With or without Erdoğan, “I am not seeing any future for this country,” Demir, 52, said Wednesday by telephone from his home in the southern city of Hatay.
Demir, a shopkeeper, said he lost hope in the state after he had to retrieve his wife’s body on his own from the rubble of the five-story apartment building, 48 hours after the quakes struck.
“My wife could have been rescued if the emergency workers were present at the site on time,” he said, adding that they arrived after three days, when it was too late.
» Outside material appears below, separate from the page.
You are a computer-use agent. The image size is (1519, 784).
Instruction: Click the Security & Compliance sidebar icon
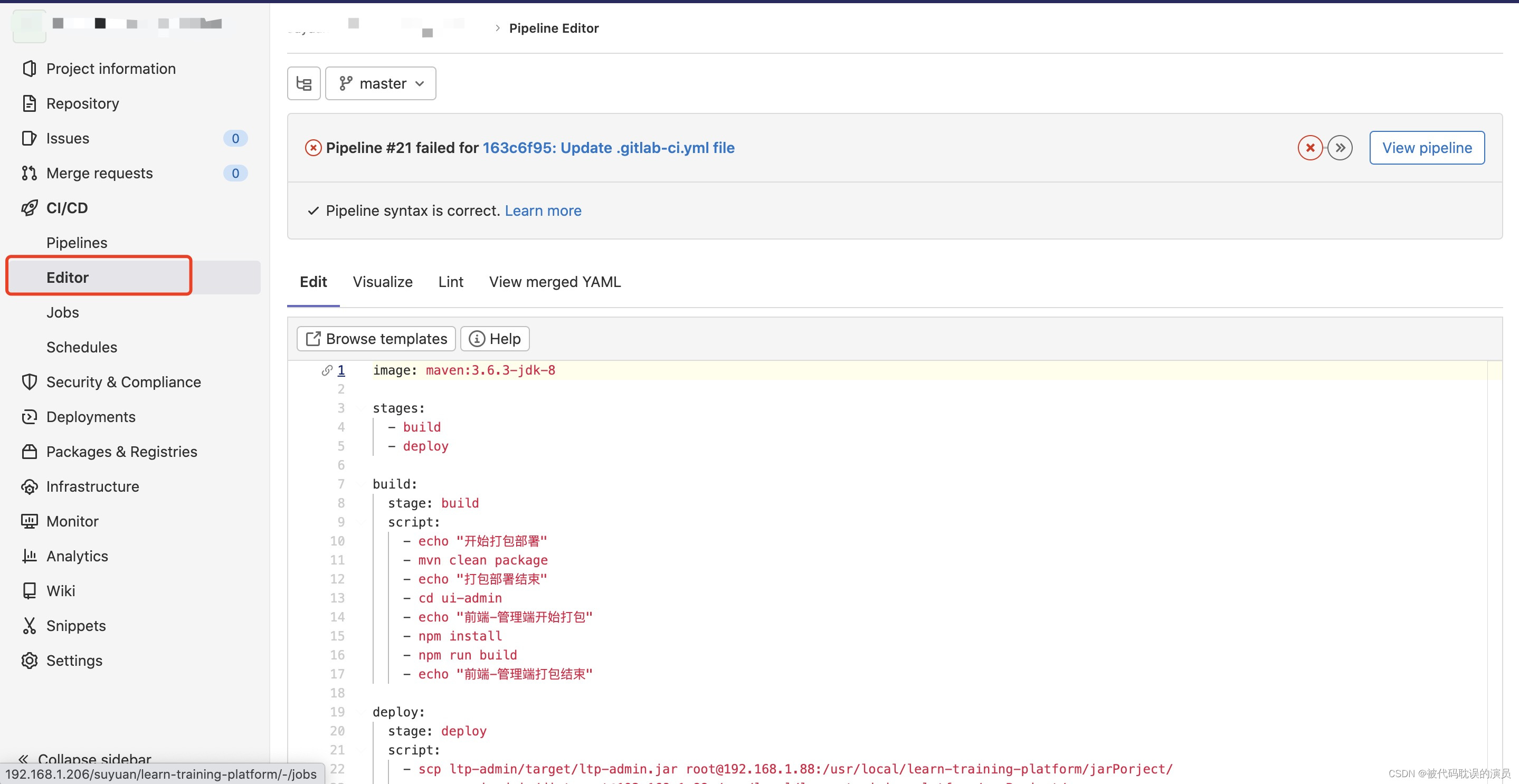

Now living near their old home with his two teenage daughters in a container city — consisting of prefabricated housing units resembling shipping containers — Demir said he would not be voting for Erdoğan despite his apology for the government’s slow response after the earthquakes and his promise to build hundreds of thousands of new homes in the most affected areas.
Elsewhere, Ferdi Baran, whose apartment building in Hatay was reduced to rubble in seconds, said he felt “distant” from all the candidates but was veering toward Erdoğan.
“I feel offended at the government because they couldn’t efficiently intervene in the aftermath of the earthquake,” said Baran, 40, a furniture maker who is living with his wife, Sevsem, and two children in a tent city near their old home.
He also said he felt offended by the opposition, who “didn’t really do anything except making propaganda against the government.”
But he said Erdoğan and his governing AK Party might be able to repair and rebuild areas affected by the earthquakes more quickly than a coalition of governing parties.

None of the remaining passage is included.